Leaving the images behind, copy every line of the records exactly.

[Stored items]
────────
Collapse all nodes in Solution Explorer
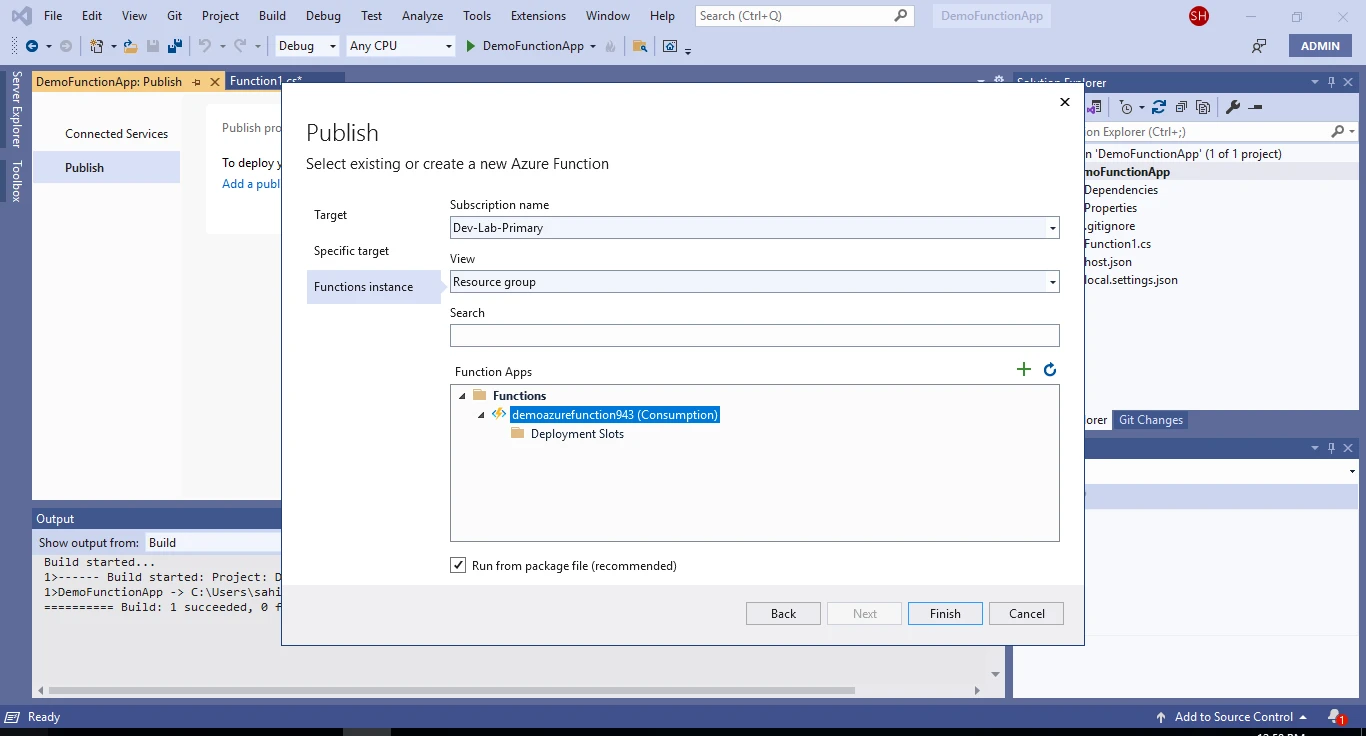This screenshot has width=1366, height=736. 1181,106
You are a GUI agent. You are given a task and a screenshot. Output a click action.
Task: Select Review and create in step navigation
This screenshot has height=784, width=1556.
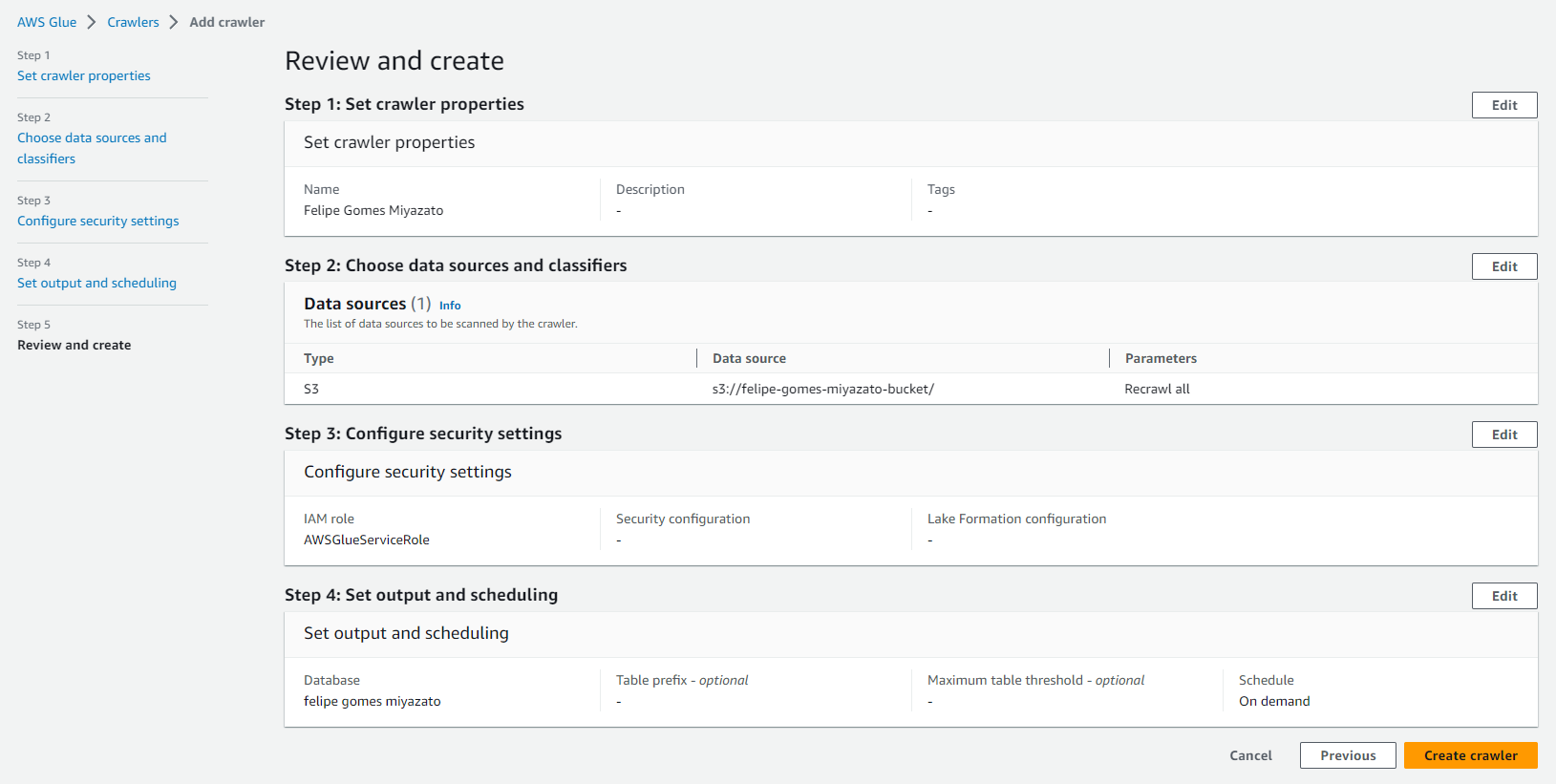[75, 345]
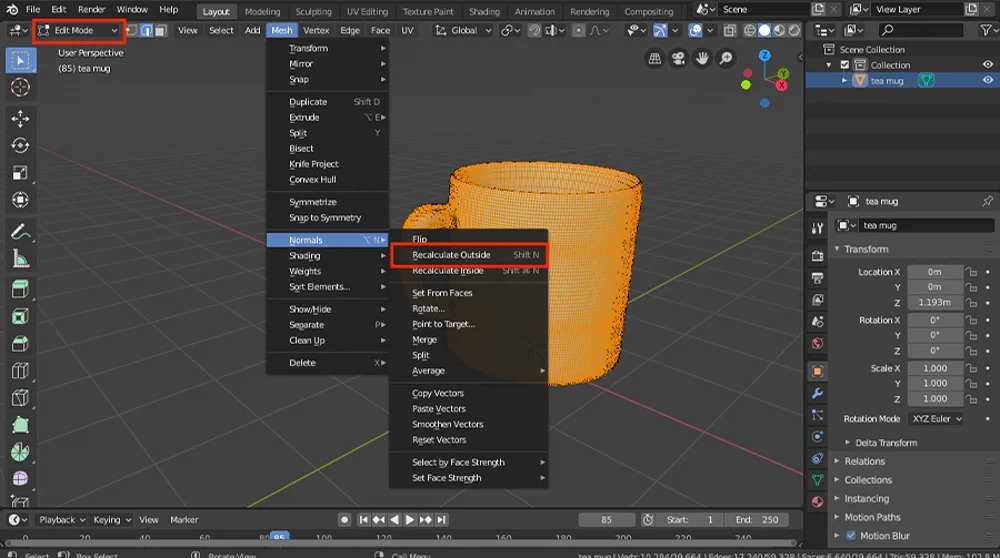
────────
_RESULT OF THE EXERCISE_:
Collapse all nodes in Solution Explorer
This screenshot has width=1366, height=736. 1181,106
You are a GUI agent. You are given a task and a screenshot. Output a click action.
Task: Select Review and create in step navigation
This screenshot has height=784, width=1556.
[75, 345]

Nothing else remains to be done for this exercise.